En fait, toutes les tentatives de faire en sorte que le gouvernement sauve de grandes quantités d’avoirs financiers sans valeur auront un effet boomerang, déclenchant une spirale hyperinflationniste. Le fait que les dirigeants bancaires envisagent ce genre de plan montre que leur banqueroute n’est pas seulement financière, mais aussi intellectuelle. Ils feraient mieux d’admettre une fois pour toutes que leurs institutions sont en faillite et de se placer sous la protection du gouvernement suivant les lignes esquissées par Lyndon LaRouche dans son projet de Loi pour protéger les propriétaires de logement et les banques, le Homeowners and Bank Protection Act.

Les partenaires publics-privés

Dans la communauté financière, la demande dépasse l’offre en terme de rationalité. En témoignent les tentatives d’« aider » le public en lui faisant payer l’utilisation d’infrastructures publiques qui ont été financées par l’argent des contribuables. Cette arnaque, vendue sous le nom de « partenariats publics-privés » (PPP), consiste à vendre ou à céder des équipements publics à des sociétés privées qui exigent ensuite des prix exorbitants pour leur utilisation.

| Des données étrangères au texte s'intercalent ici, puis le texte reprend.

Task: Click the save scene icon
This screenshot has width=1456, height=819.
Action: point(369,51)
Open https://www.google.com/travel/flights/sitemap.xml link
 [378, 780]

Pour faire passer la pilule, on prétend que le secteur privé est plus apte que le public à gérer de tels projets, fournissant ainsi à la population un meilleur service à un prix moindre. C’est sur la base d’un argument pareil que la Californie a fini par accepter de confier son approvisionnement électrique à la fameuse société Enron et qu’elle en fut remerciée par des coupures d’électricité (les fameux « black-out ») et l’explosion des prix.

En fait, dans la plupart des cas, les projets privés ont coûté plus cher que ceux confiés aux autorités publiques. Cela se comprend aisément, puisque ces projets sont financés par des sociétés ou des fonds dont la vocation première est de faire du profit, non de construire des infrastructures.

On voit se multiplier, aux Etats-Unis et dans l’Union européenne, les projets de privatisation d’autoroutes, systèmes d’eau et d’égout, ponts, aéroports, etc., et les pressions sur les pouvoirs publics pour qu’ils acceptent augmentent de pair. Plus on s’enfonce dans la crise économique et financière, moins les collectivités ont le choix. La chute des valeurs immobilières a un fort impact négatif sur les revenus fiscaux des collectivités locales, et l’assèchement généralisé du crédit leur rend difficile la levée de fonds par émission d’obligations. Dans ces conditions, l’appel aux fonds d’investissement privé devient séduisant.

Réduire l’infrastructure à une vulgaire « source de profit » et juger l’efficacité des projets selon les revenus qu’ils génèrent est le symptôme d’une société devenue inintelligente. Le rôle de l’infrastructure est d’accroître la productivité de la population active qu’elle dessert, afin de rendre plus productif l’ensemble de l’économie. La vendre au plus offrant - qui va tenter de la rendre la plus rentable possible - est absolument contre-productif pour la croissance économique.

Le remède Roosevelt

Plutôt que de chercher à renflouer les banques en chargeant leurs pertes sur le dos des populations, tout en sacrifiant aux grands groupes ce qui devrait être des services publics, nous devrions revenir aux politiques de Franklin D. Roosevelt. Il se battait lui aussi contre ceux qu’il appelait « les monarchistes de l’économie », ces « princes privilégiés des nouvelles dynasties économiques qui veulent s’emparer du contrôle de l’Etat lui-même ». Il a effectivement protégé l’intérêt général contre cette « tyrannie économique de certains », en utilisant le « pouvoir organisé de l’Etat pour défendre le citoyen américain ». C’est la seule politique viable, celle que toute nation souveraine devrait adopter pour assurer sa propre survie.